Jenna dan umi hanya mampu saling pandang, keduanya tampak sangat syok hingga tak mampu berbicara apa-apa. Aydan segera mendekat, meraih ponsel dalam genggaman Dinda, menggeser layar dan kembali membuat panggilan.
Lelaki itu berbincang sebentar dengan penelepon tadi, menanyakan kembali rumah sakit dimana Athar dibawa, setelah mendapat jawaban, Aydan mulai berbicara, “Bulek, biar Aydan yang pergi,” ucapnya.
“Ndak Dan, bulek mau ikut.”
“Umi, Jenna juga mau ikut,” ucap Jenna mulai tersengal, bibir wanita itu bahkan bergetar hebat, kedua netranya berkaca-kaca, tetes demi tetes air kesedihan mulai membasahi pipi.
“Nduk, kamu disini saja sama Dinda, kamu belum sehat nak, putrimu juga membutuhkanmu.
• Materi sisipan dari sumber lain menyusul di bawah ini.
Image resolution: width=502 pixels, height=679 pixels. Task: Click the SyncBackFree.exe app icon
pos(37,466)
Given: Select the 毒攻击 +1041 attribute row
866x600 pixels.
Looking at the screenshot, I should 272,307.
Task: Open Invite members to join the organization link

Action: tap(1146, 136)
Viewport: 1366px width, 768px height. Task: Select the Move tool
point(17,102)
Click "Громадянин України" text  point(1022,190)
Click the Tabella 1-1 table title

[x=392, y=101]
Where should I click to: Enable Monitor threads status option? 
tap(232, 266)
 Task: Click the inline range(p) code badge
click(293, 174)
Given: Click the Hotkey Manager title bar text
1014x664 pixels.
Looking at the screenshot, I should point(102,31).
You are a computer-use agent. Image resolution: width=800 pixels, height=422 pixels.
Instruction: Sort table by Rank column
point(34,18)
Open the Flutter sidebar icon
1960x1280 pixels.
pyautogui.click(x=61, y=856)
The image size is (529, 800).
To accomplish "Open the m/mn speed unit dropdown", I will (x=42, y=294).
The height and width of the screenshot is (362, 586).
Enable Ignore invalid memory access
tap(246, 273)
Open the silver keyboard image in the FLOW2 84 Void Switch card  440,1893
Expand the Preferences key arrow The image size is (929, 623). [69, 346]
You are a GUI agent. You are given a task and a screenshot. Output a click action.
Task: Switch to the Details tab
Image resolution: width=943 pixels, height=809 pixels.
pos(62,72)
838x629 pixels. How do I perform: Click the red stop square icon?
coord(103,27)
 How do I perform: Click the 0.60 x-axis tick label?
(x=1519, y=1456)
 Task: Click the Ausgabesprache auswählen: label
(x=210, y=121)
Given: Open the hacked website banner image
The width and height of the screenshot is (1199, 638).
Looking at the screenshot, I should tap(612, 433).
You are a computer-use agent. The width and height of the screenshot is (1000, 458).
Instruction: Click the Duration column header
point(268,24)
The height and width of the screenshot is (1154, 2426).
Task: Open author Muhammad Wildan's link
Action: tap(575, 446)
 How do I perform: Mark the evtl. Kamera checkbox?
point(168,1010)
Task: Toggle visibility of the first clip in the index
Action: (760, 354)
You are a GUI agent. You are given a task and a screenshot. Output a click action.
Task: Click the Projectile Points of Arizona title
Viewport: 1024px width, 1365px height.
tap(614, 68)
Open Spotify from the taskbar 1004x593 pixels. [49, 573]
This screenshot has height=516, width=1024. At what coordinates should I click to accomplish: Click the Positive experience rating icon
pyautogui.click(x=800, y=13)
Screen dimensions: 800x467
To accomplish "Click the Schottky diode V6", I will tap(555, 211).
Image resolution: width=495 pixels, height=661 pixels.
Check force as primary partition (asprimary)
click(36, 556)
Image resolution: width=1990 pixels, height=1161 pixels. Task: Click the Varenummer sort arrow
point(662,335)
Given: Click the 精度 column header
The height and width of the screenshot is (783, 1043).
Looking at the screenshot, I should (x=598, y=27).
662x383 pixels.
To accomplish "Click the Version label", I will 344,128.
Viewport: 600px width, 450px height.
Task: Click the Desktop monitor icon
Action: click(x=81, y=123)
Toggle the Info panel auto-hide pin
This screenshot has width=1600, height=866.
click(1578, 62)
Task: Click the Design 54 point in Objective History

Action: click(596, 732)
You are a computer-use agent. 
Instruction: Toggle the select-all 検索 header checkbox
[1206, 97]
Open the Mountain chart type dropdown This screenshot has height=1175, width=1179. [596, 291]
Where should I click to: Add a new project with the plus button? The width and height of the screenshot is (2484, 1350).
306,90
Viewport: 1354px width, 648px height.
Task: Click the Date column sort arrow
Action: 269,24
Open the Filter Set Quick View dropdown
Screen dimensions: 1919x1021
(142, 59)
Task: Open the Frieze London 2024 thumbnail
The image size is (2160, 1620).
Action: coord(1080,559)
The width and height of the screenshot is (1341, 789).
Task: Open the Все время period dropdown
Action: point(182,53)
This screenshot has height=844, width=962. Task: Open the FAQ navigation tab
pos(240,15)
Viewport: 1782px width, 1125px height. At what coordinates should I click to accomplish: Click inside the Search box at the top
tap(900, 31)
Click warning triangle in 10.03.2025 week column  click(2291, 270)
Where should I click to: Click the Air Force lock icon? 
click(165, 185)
Athar serahkan sama umi, banyak-banyaklah berdoa ya sayang, doakan suamimu.”
Umi Iin mengusap lembut puncak kepala menantunya yang masih tertutup hijab, beliau lantas menatap pada putri bungsunya, “Din, temani kakakmu, bantu dia. Umi akan kabari abah dan pergi melihat kak Athar, kamu juga bantu doa ya.”
“Baik umi, nanti kabari Dinda ya mi kalau umi sudah sampai sana,” pintanya, yang mendapat anggukan dari umi Iin.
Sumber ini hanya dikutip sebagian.